Shoes are always of the “dress” variety, such as Oxfords, or slip-ons. In a somewhat backwards way, a simpler shoe is considered more formal, and those with more decoration less so. Most shoes are going to be black or brown. Black is worn with black or grey suits, and brown with navy and any other color of suit. The brown is typically of a darker shade. If you're not sure, a good choice is a pair of Oxfords.
Pocket watches, handkerchiefs, and watch chains can all be worn with a suit to increase it’s formality. For the watch, you need a pocket-style watch and a chain to attach it to a vest. The watch chain is threaded through a button hole and the watch is placed in the left pocket.
A handkerchief or “pocket square” can be worn in the chest pocket but aren’t very common and typically seen as a wedding or other formal occasion accessory.
Socks typically should match the trouser to minimize attention to the leg. They can also be darker or simply black. Don’t wear white socks unless you happen to be wearing a white suit.Wearing the suit:
Never button the bottom button. It just isn’t done. Make sure your shirt collar stays inside your jacket, however the sleeves may protrude slightly from the cuffs. Keep your shoes polished, and buff out any scuffs.

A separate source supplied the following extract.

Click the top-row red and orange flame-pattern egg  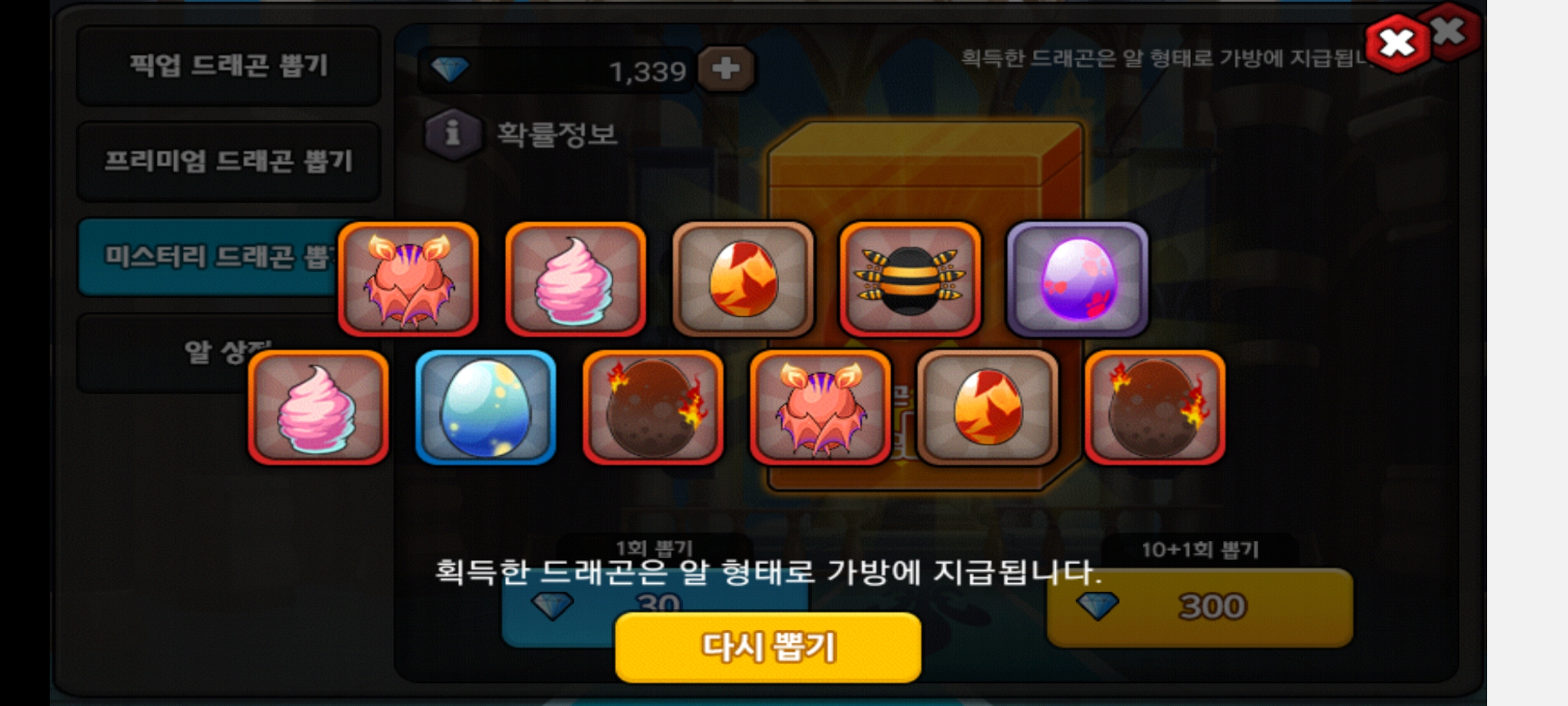743,279
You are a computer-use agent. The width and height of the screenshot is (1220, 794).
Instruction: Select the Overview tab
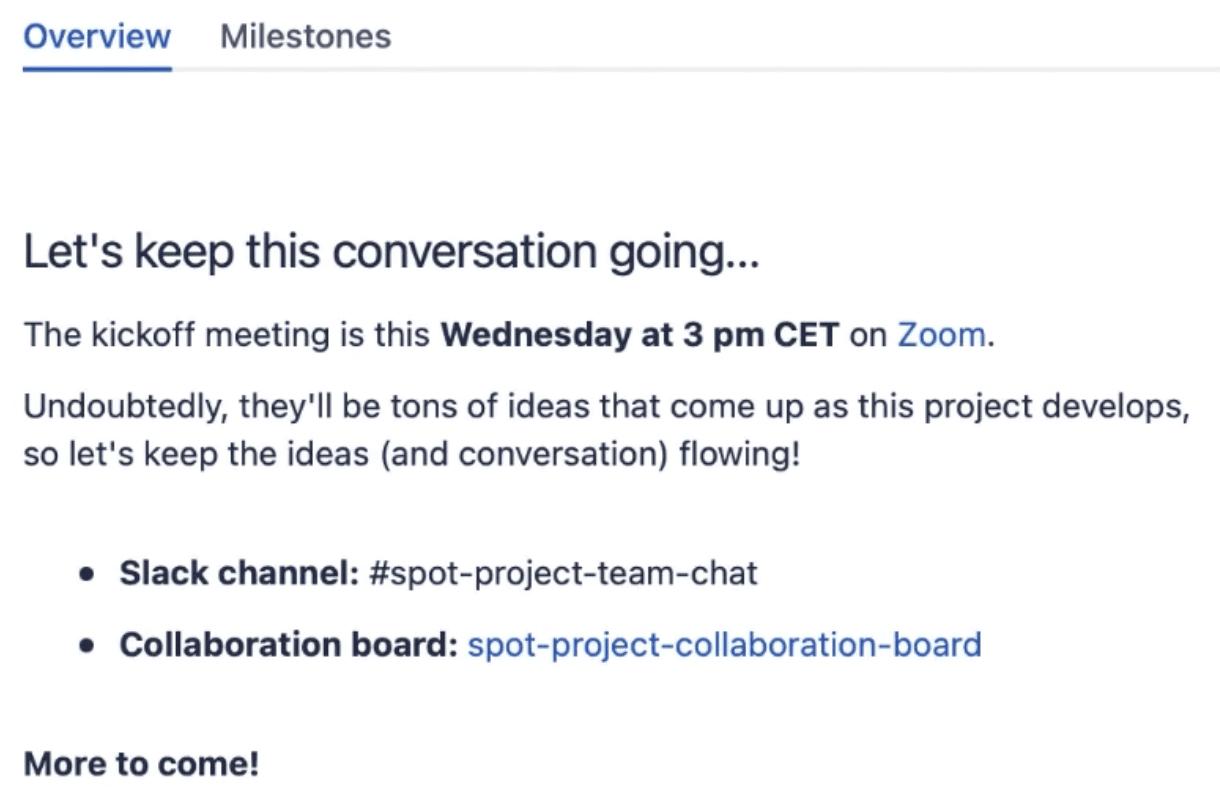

I don’t have a suit. Where do I start?
My suggestion is to have one suit in your inventory, for the occasional wedding, interview, funeral, or any other occasion that might pop up. It should ideally be a relatively neutral color, navy blue or gray. Have a shirt or two ready to go, white or light blue. Find a nice dark blue silk tie, and branch out from there.
Where do I go?
There are quite a few places you can go to find a premade suit. Tailor-made (known as bespoke suits) can be prohibitively expensive unless you happen to find yourself overseas where the craft is still common. These pre-made suits will still need to be tailored to fit you well. So find a place like Men’s Warehouse, and ask to be measured. The staff can assist you in making alterations once you find a suit to your liking. You don’t have to spend a fortune on a suit that you won’t be wearing every day. Higher quality suits typically have greater durability, which you probably don’t need in something you’ll wear infrequently. Look for something that fits you well, gives you a good silhouette, and puts forward the impression that you know how to dress in a day in age where this tradition is slowly becoming forgotten by the common man.